## EXERCISE OBJECTIVE
Every line below that holds the word "computer" must be listed.

## Data entries
********
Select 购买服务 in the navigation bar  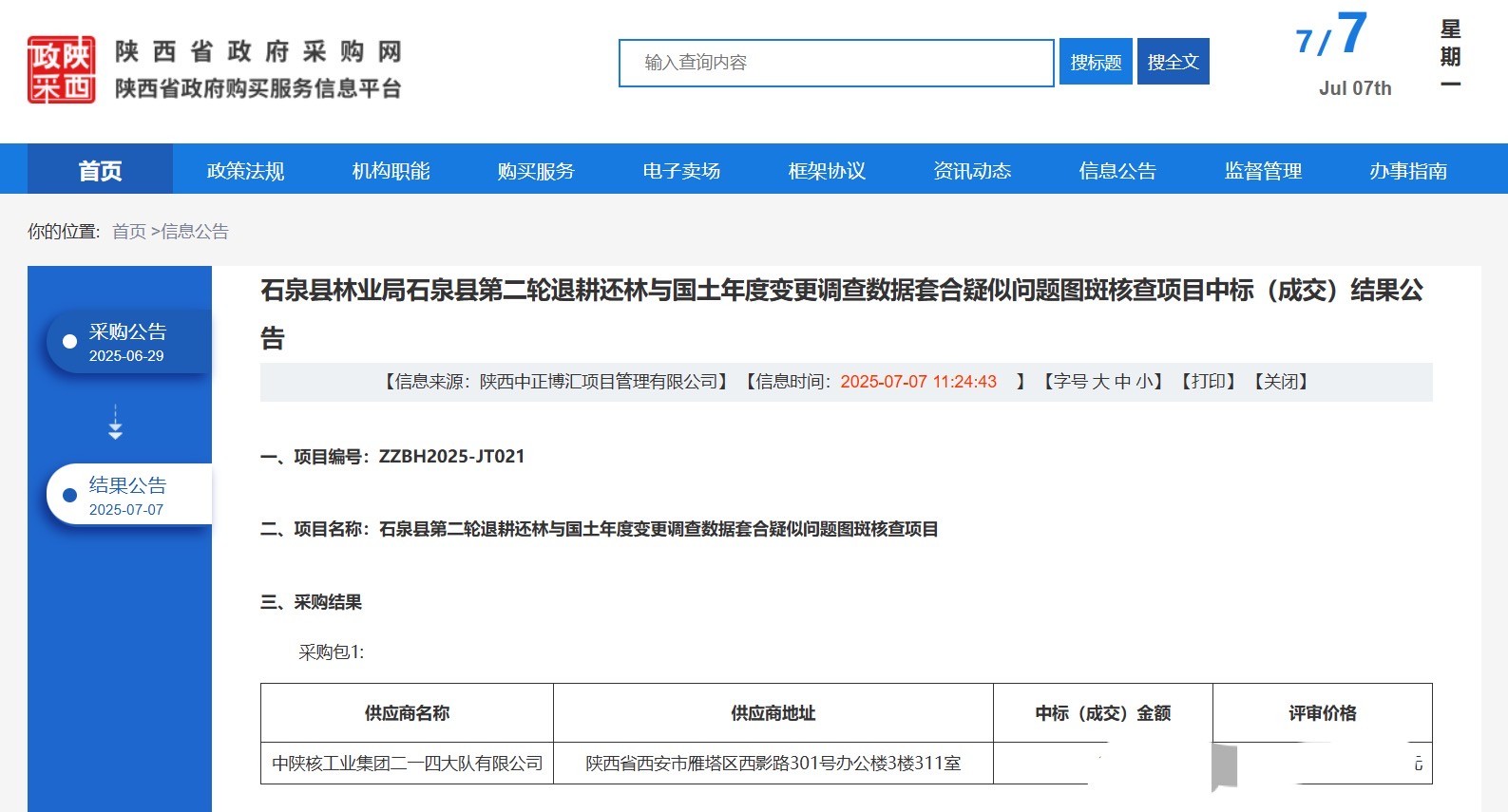point(536,171)
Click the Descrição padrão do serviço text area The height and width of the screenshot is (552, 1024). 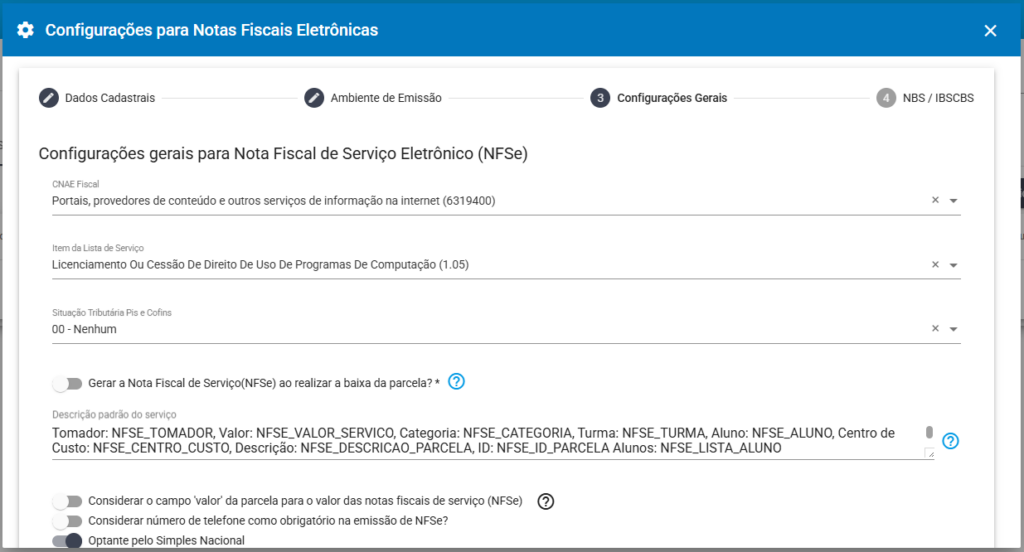[x=480, y=441]
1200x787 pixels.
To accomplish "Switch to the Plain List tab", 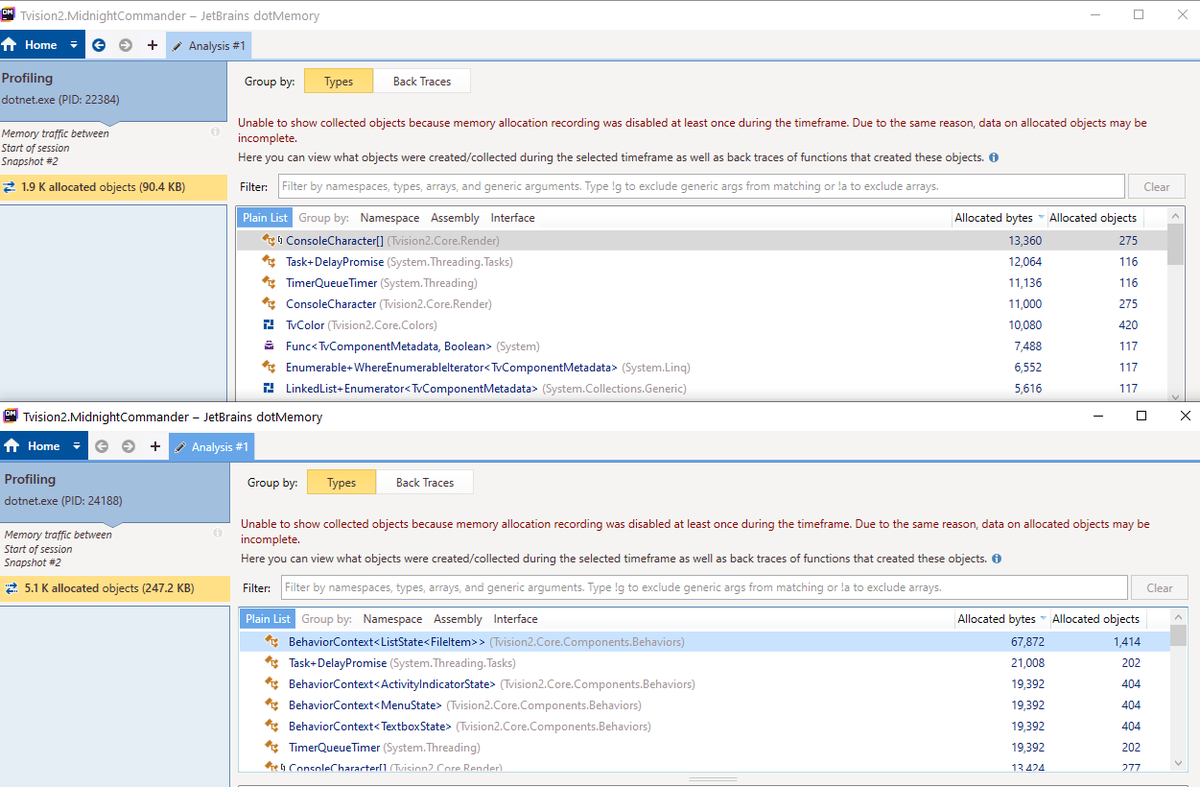I will click(264, 217).
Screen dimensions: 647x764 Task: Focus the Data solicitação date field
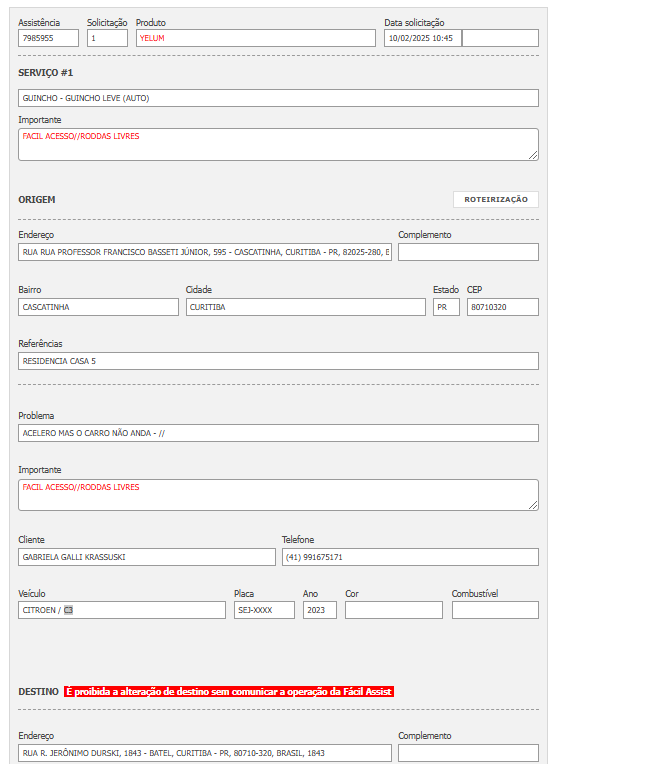click(x=422, y=38)
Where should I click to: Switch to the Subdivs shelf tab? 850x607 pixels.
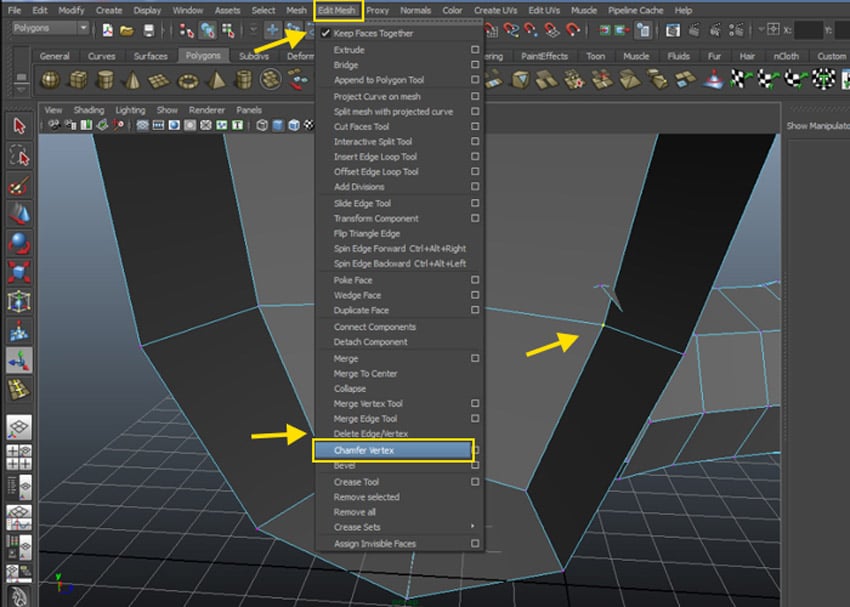pyautogui.click(x=256, y=57)
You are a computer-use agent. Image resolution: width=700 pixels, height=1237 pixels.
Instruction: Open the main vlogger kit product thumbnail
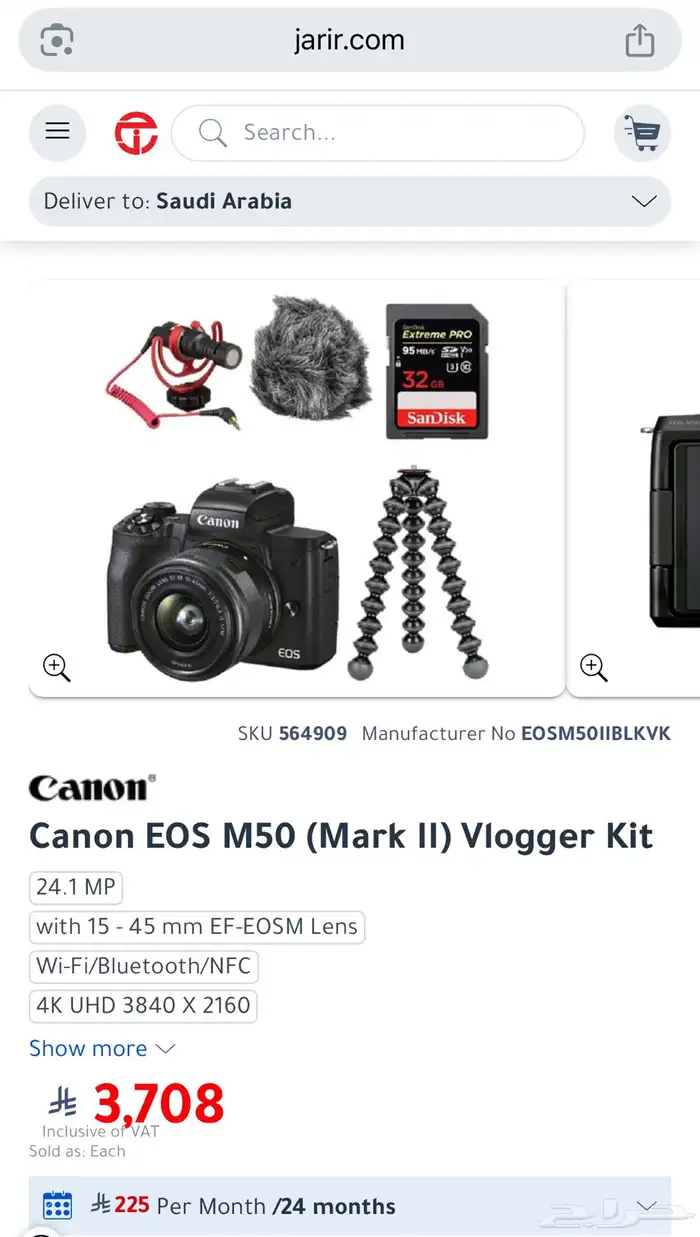[297, 488]
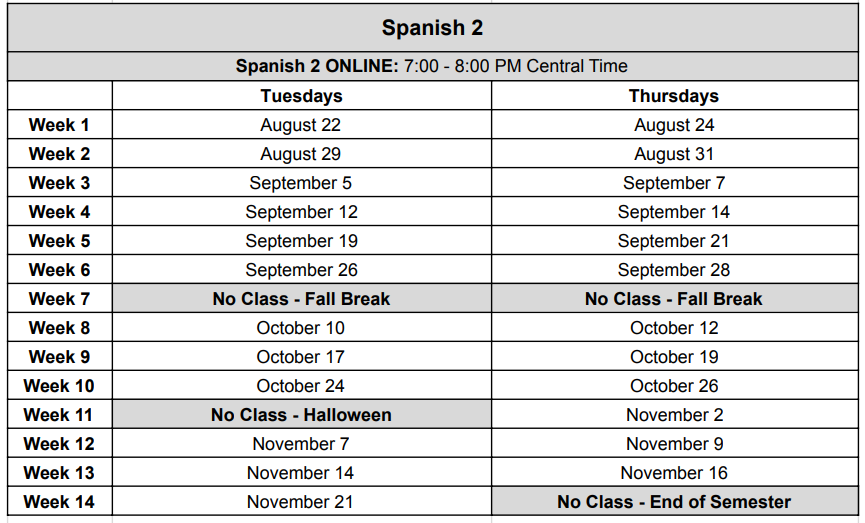Select Tuesday's No Class - Fall Break cell
Screen dimensions: 865x523
click(301, 298)
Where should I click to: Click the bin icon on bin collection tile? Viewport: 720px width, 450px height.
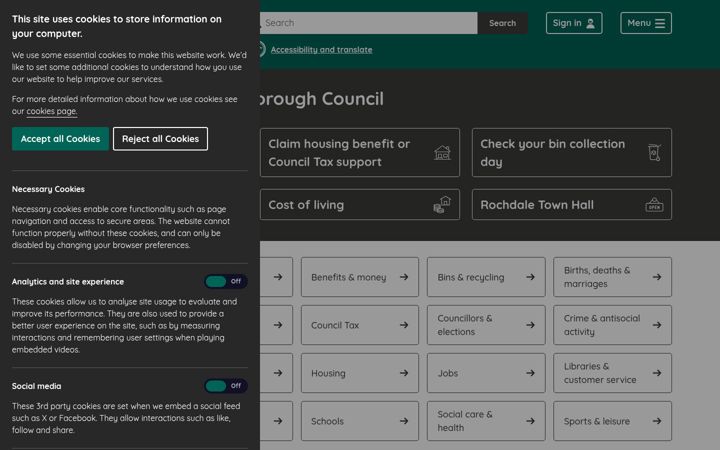tap(654, 152)

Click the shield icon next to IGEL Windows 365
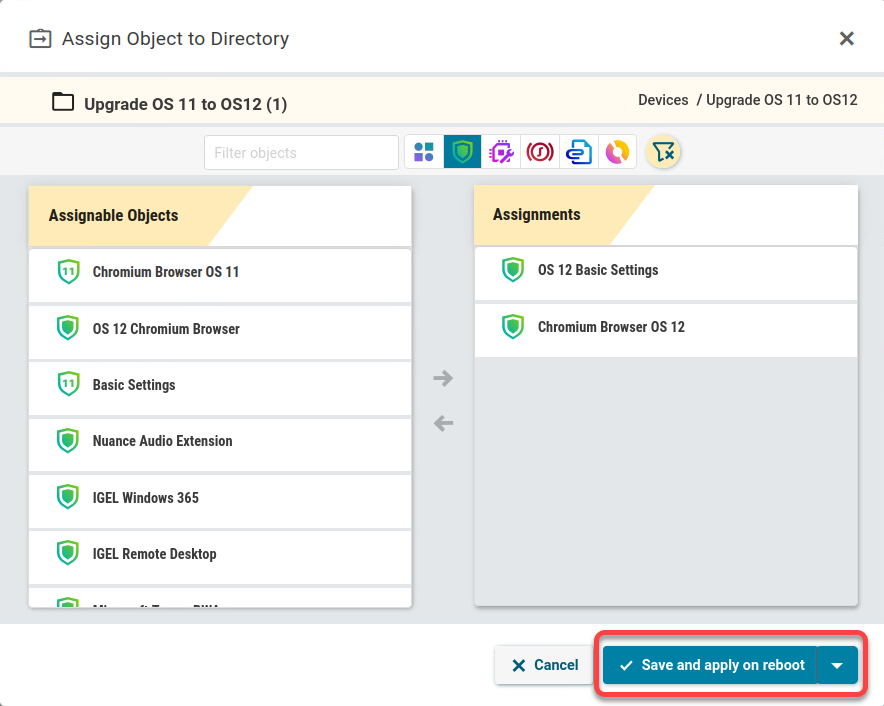tap(68, 497)
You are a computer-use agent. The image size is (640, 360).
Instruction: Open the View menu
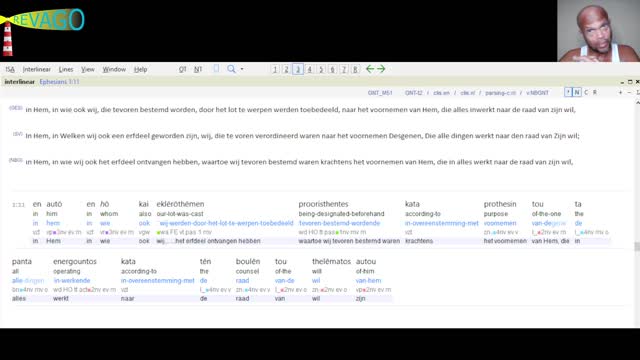coord(87,69)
********
## ANSWER TO THIS EXERCISE
You are a computer-use agent. Image resolution: width=700 pixels, height=1237 pixels.
You are a computer-use agent. The image size is (640, 360).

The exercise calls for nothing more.